As the data was provided by a PHI, there was the additional obstacle of managing the individual yearly threshold of costs before payment of expenses (deductible). To reduce the bias introduced by the tariff, 27 participants who did not hand in an invoice in one of the four examined years were excluded (yearly average of invoices = 42). Data management and statistical analysis were carried out using the software R 3.6.0 [47] in the application of the packages listed in the bibliography [48–54].
Difference-in-Difference regression
The aim of the DiD method is to estimate the average effect of treatment on the treated (ATT). Changes in cost over time between the IG and the CG were compared with a regression model with an interaction term between period and treatment (Y= β0 + β1*[Period] + β2*[Treatment] + β3*[Period*Treatment]). The outcomes in the baseline period were measured two years before the respective index date. The time-series dimension of the two year baseline period was removed by comparing the values over two years to avoid biased standard errors due to serial correlation [55]. Thus, a single value per outcome measure for the baseline and follow-up period was generated.
To examine if the costs developed equally over time (parallel trend assumption) [56] BP specific costs were plotted over a time horizon of four years prior to the intervention. Outcomes were considered quarterly to test the parallel trend over 16 data points. The graph (Fig. 1) shows that the parallel trend assumption could be accepted. BP specific costs in both groups developed similarly before the start of the intervention. The average cost before the intervention could be divided by BP impairment.
Propensity score matching
Table 1 shows that IG and CG differed in the distribution of participants according to their pain levels. As the pain stage has been shown to have an impact on BP specific costs [5], nearest neighbour propensity score matching (PSM) with a caliper of 0.1 was performed to achieve adequate covariate balance at baseline [57]. Covariates used for the matching were sex, CCI, GCPS, STarT-Back, health cost before the intervention, age, sick days prior and risk for chronic BP as identified in the data selection [32].
As DiD regression is sensitive to high-leverage observations [58] extreme outliers (BP specific cost before intervention >=€13.000) were excluded (n= 25). After excluding high-cost cases, the regression results became more robust.
Analysis of covariance (ANCOVA)
A one-sided covariance analysis (ANCOVA) was carried out for the outcomes of secondary interest here, i.e. the reduction of sick days due to BP and the general state of health (EQ-5D).
ANCOVA is a common, statistically robust method with model assumptions that should be respected (e.g. linearity between the covariate and the outcome, homogeneity of regression slopes, normally distributed outcome variable, homoscedasticity of residual variance) [59]. In the analysis of the EQ-5D, all model assumptions of the ANCOVA were met. For the range of sick days, however, the residuals were not normally distributed. This was, however, negligible as violations of these assumptions do not decisively influence either the probability of a first type error or the test strength [60, 61]. Covariance analyses are only contraindicated if the regression slopes are heterogeneous, the samples are unequal in size, and the residuals are not normally distributed [62]. This was not the case here. Therefore, an ANCOVA can be applied.

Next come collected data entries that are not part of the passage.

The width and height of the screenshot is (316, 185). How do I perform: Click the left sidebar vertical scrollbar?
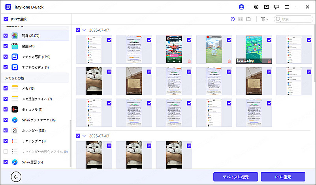(x=70, y=142)
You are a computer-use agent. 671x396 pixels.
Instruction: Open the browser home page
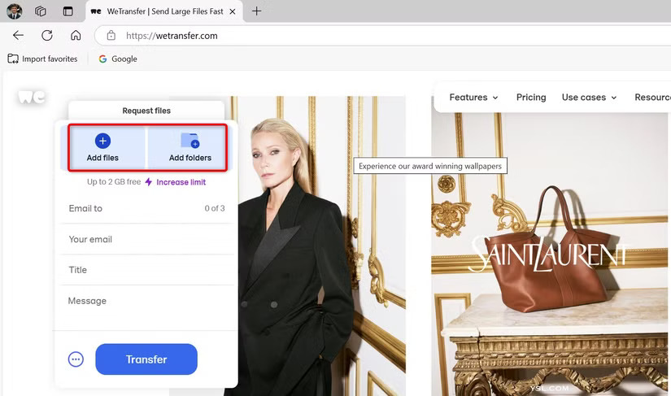pos(76,36)
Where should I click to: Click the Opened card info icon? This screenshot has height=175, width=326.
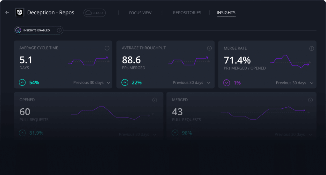[x=155, y=100]
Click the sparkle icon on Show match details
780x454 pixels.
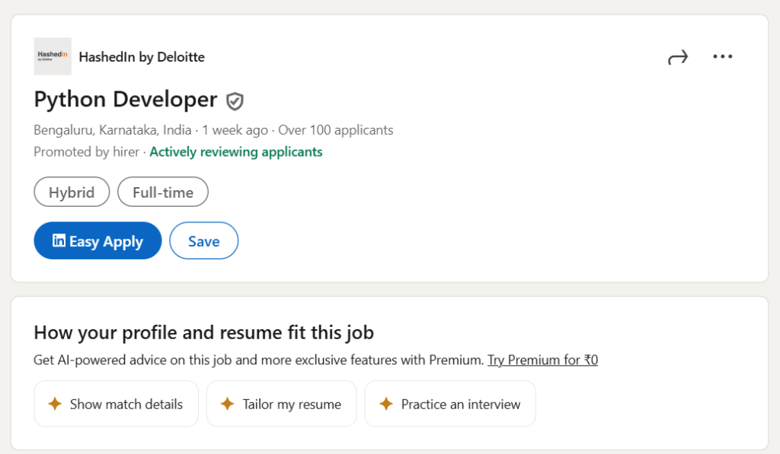tap(54, 404)
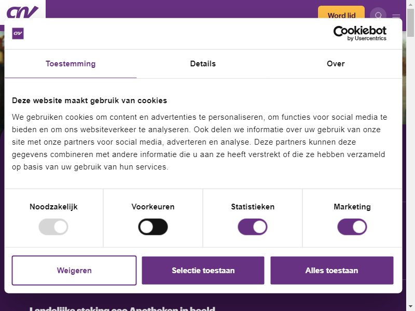The width and height of the screenshot is (415, 311).
Task: Switch to the Toestemming tab
Action: tap(71, 64)
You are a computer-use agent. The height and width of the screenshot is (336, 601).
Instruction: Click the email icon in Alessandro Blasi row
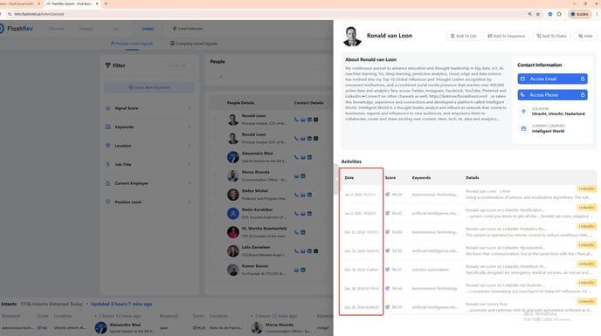pyautogui.click(x=303, y=157)
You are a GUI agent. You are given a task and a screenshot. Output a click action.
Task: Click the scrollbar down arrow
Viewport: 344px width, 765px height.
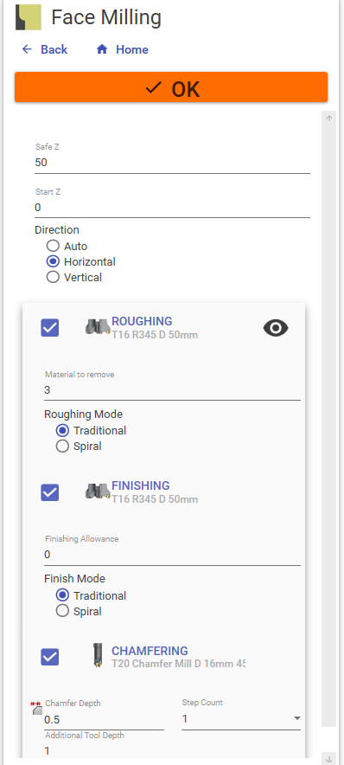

[1] Invitations were not controlled for the distance between the FPZ training centre and home. Some participants therefore only realised after their enrolment that the distance to reach the training centre was not manageable on a regular basis. The drop-out of these participants did not depend on their pain-levels as the percentage was comparable with 4.7% and 6.6 % dropout in the respective pain groups.